Extracted text Start Marker

       The stories I like frequently have a “Did you know . . . ?” aspect to them.  Did you know that the very first motorcycle gang was made up of World War 2 vets?  That’s my script “Cycles.”  Did you know that Teddy Roosevelt’s mother and wife both died on the same day in the same house?  That’s a key part of my script “Teddy Roosevelt in the Bad Lands.”  I’m drawn to this type of story, I suppose, because I like history and I enjoy finding out new things.
       Then there’s the “What if . . . ?” variety of story, which includes all speculative fiction, as well as all science fiction.  This is where my film, “Thou Shalt Not Kill . . . Except” began -- what if the Marines took on the Manson Family?  You can also combine the “Did you know . . . ?” story with the “What if . . . ?” story and end up with something like my new film, “If I Had a Hammer.”  Did you know that rock & roll was pretty much a dead issue between 1958 and February, 1964, which is why the folk movement was resurrected during that period?  The what if aspect is that when The Beatles appeared on the Ed Sullivan Show on February 9, 1964, I’m saying it killed the folk movement dead.  Did it really?  I think so, but it’s just my supposition.

Extracted text End Marker

## Task requirements
Rewrite the passage on story ideas between "The stories I" and "out new things.", inclusive, updating it so that "motorcycle gang" becomes "biker club".

Data extract Start Marker

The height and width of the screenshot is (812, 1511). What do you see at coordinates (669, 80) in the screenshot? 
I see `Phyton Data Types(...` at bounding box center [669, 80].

Data extract End Marker

## Expected answer
The stories I like frequently have a “Did you know . . . ?” aspect to them.  Did you know that the very first biker club was made up of World War 2 vets?  That’s my script “Cycles.”  Did you know that Teddy Roosevelt’s mother and wife both died on the same day in the same house?  That’s a key part of my script “Teddy Roosevelt in the Bad Lands.”  I’m drawn to this type of story, I suppose, because I like history and I enjoy finding out new things.